The clamp segments are designed to bolt together, until they contact each other, giving a simple and clear installation method. The clamping pressure is achieved by the compression of the rubber fingers, which also provide flexibility to accommodate the effects of diametric variations and bending of the power cable. All components are resistant to corrosion in sea water ensuring structural integrity for the whole service life.
Qualification and verification testing
For deep-water applications such as DBMs, the foam and PE shell are hydrostatically batch-tested to ensure they meet the requirements for buoyancy and compression resistance, using Trelleborg Offshore’s own test facilities. The results of the tests enable verification of the materials for the task required. Before the DBMs are shipped out geometric tests are also carried out to ensure all components fit together. A clamp functionality test verifies that the clamp will withstand the design axial loads on the cable without slipping or damaging the cable.
The DBM is designed to be easily attached to the cable as it is lowered into the sea from the afterdeck of a cable laying vessel. As well as having a short ‘safe’ weather window to perform these tasks, it is also important that the DBMs can be fastened securely under motion at low temperatures and while wearing gloves. The entire installation is carried out from on board the ship, avoiding the cost and risk associated with the use of divers or ROVs (remotely operated vehicles).
Other product applications developed initially for offshore oil and gas work but now also relevant to both shallow- and deep-water wind turbine installations include bend restrictors and stiffeners, protective ducting to minimize the effects of impact and abrasion, and vortex induced vibration suppression systems that reduce current induced cyclic stress on flexible cables and pipelines.

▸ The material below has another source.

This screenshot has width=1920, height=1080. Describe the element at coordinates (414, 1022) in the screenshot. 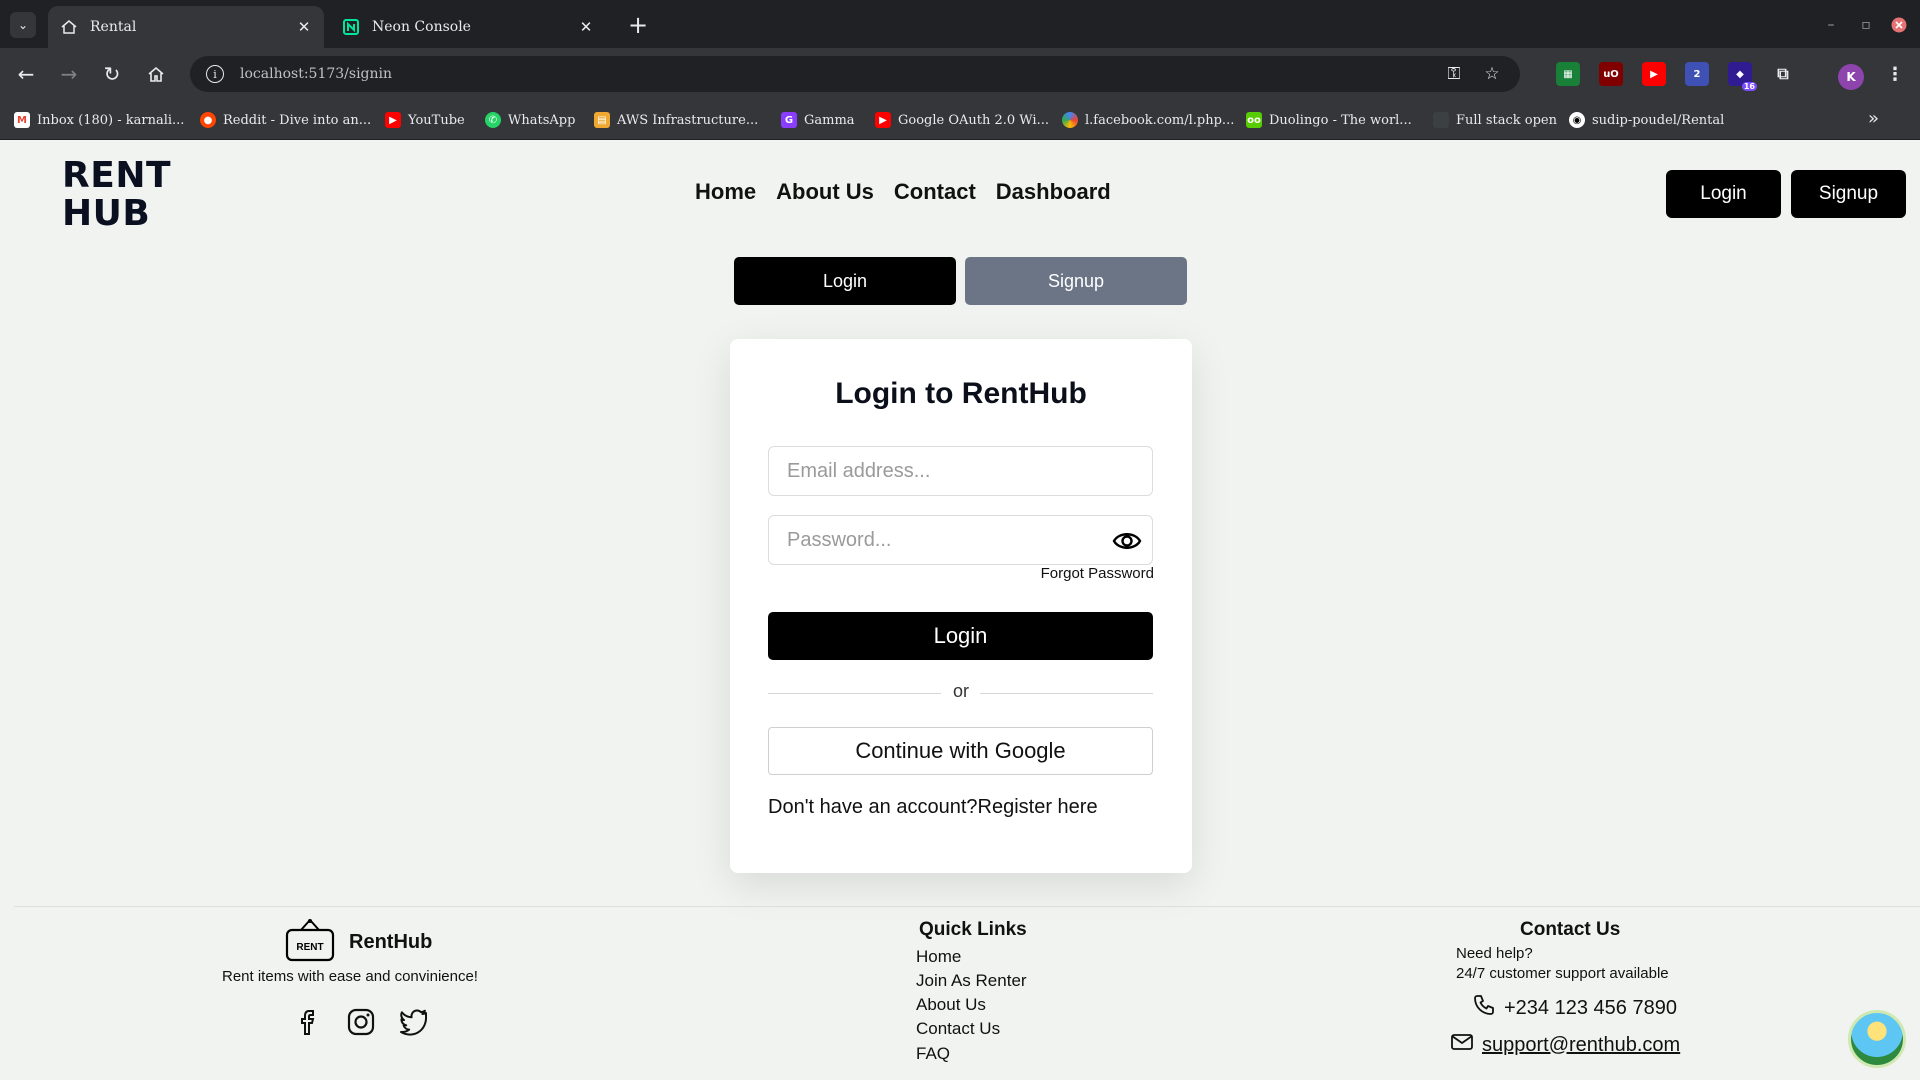

I see `twitter-icon` at that location.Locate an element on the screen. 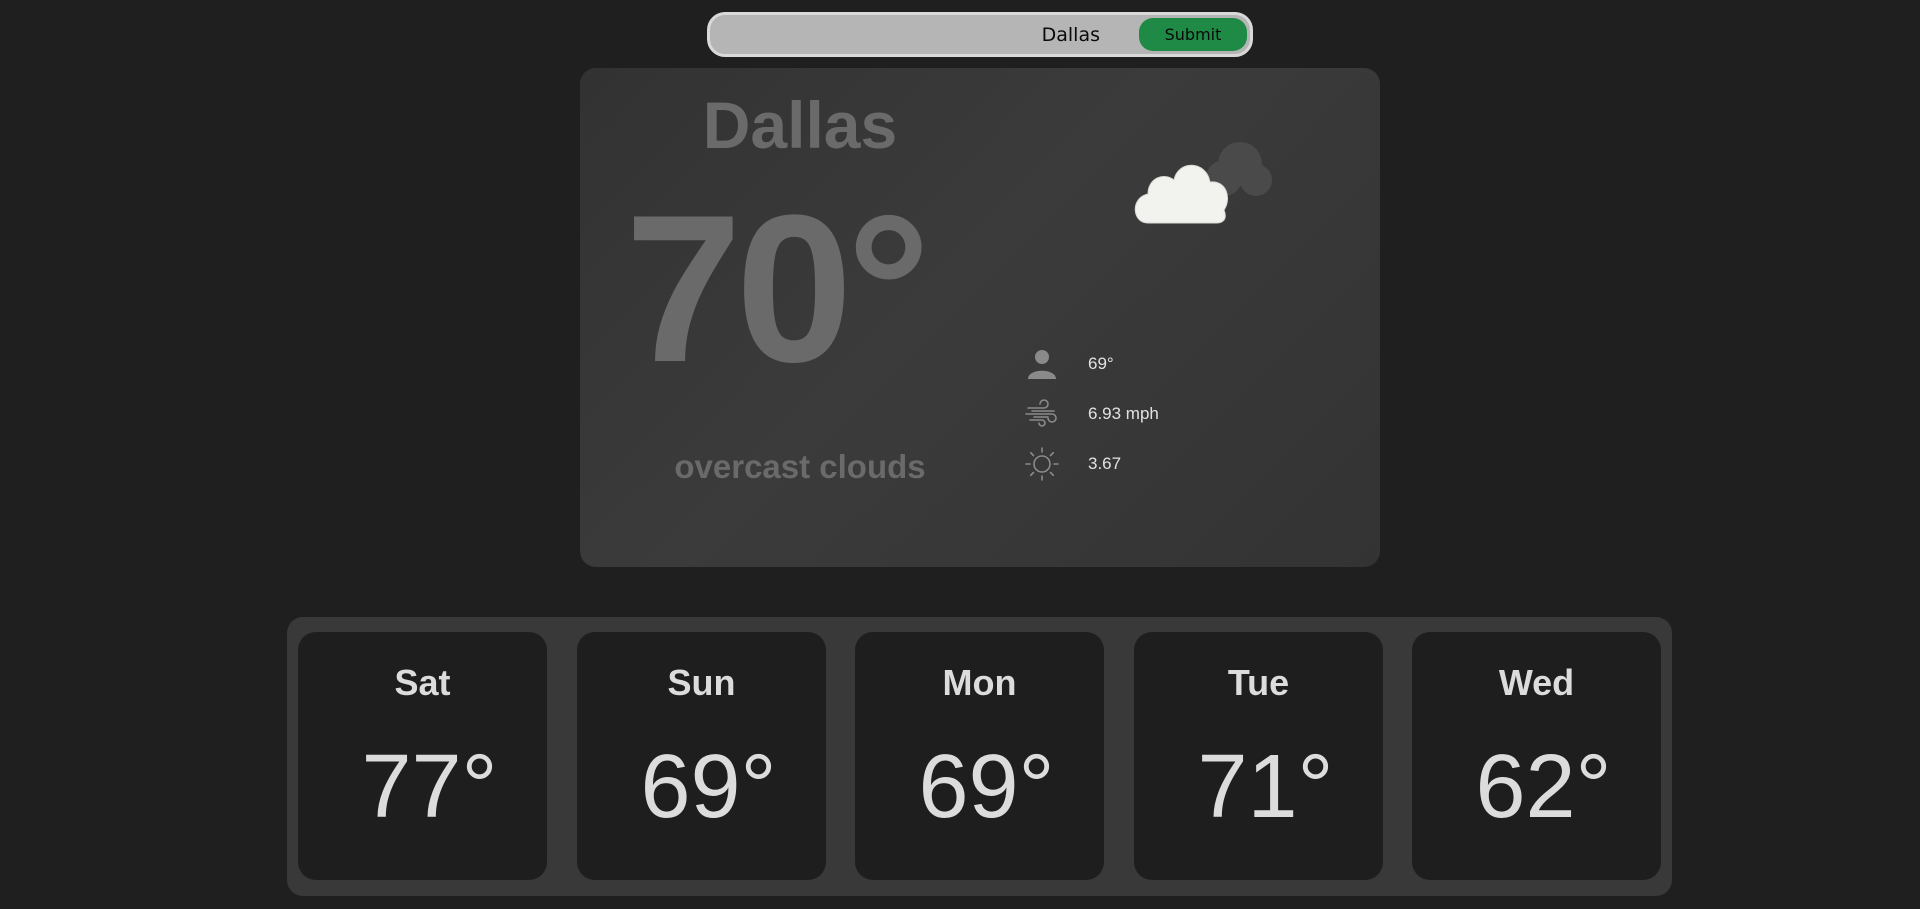  forecast-day-name: Sun is located at coordinates (702, 682).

Offshore wind: power generation for the future
The world of wind turbine energy generation is entering an exciting new era with the deployment of the Hywind turbine. It provides an additional dimension in the race to create lower-cost energy resources, to complement existing land and inshore technologies.
Although it is a new field, it is a source of reassurance that a large proportion of the technology that it requires has previously been well tried and tested in other demanding offshore environments, such as in the oil and gas industry.
It is essential that all available avenues of renewable energy are explored and utilized. The Hywind project demonstrates that deep offshore wind power generation is a genuinely viable source of power generation for the future and that tried-and-tested methods are available to combat the issues presented by deeper water locations.